Artificial Intelligence/Neural Networks/Distributed Processing
Parallel Distributed Processing[edit | edit source]
In the 1970s after Marvin Minski noted the linearity of the perceptron's output the bloom came off Neural Networks, and the near miracle status that they had been hyped to, made many people think that they were no longer a valid study. Neuroscientists knew better, but those who had hoped to earn money from the new systems, abandoned them temporarily.
One Scientist called Herman Hesse, however wrote a paper, on Parallel Distributed Processing, that showed that neural networks could be seen as a method of decomposing complex tasks into simple procedures, that were manageable with only a rudimentary processing element. Since that time, Neural networks has split into two separate fields, Natural Neural Networks, and Parallel Distributed Processing which is sometimes called Artificial Neural Networks.
The primary difference between these two fields is that Natural Neural Networks is limited to attempting to model real natural neural networks, while Parallel Distributed Processing is free to make any changes it wants to the basic model, in order to get better speed for the same process, or to get a better fit to a particular processing task. Some models like Igor Aleksander's weightless Neurons, seem so far from the standard neural network that they might be mistaken for an Artificial Neural Network, but they are applied to the task of modelling a natural neural network, so they fall within that school of thought even if there is no reason to assume that there are natural neurons that do not have synapses.
Because the point of Parallel Distributed Processing is to decompose complex functions into smaller easily processed chunks, the nature of the models changes, and we no longer need both a neuron model and a network model, and the nature of the learning algorithm depends on the application.

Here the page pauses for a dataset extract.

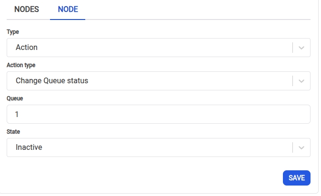Click the "Queue" field label
The height and width of the screenshot is (196, 321).
15,98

Thus some Artificial Neural Networks lack neurons, some Artificial Neural Networks lack Networks, and some Artificial Neural Networks have customized learning algorithms. The title of Neural network seems somewhat tenuous in these cases, but the Parallel Distributed Processing people don't see calling their programs a neural network as a problem. Besides enough of the original neural networks still exist to keep them current in the journals.
As an example consider the SOM or self-organizing map. Although this simulation is meant to simulate some functions it is thought might be found in the visual cortex, The processing element owes more to topology than it does to neural models. Essentially what it does is reduce the dimensional complexity of a highly dimensional topology to a relatively small usually two dimensional topology while attempting to retain the topological features of the higher dimensional structure.
It is possible to see the Neural Network within this structure even though the neurons have nothing to do with nerves, and the network is built to fit the topology, rather than fitting the topology to an existing network.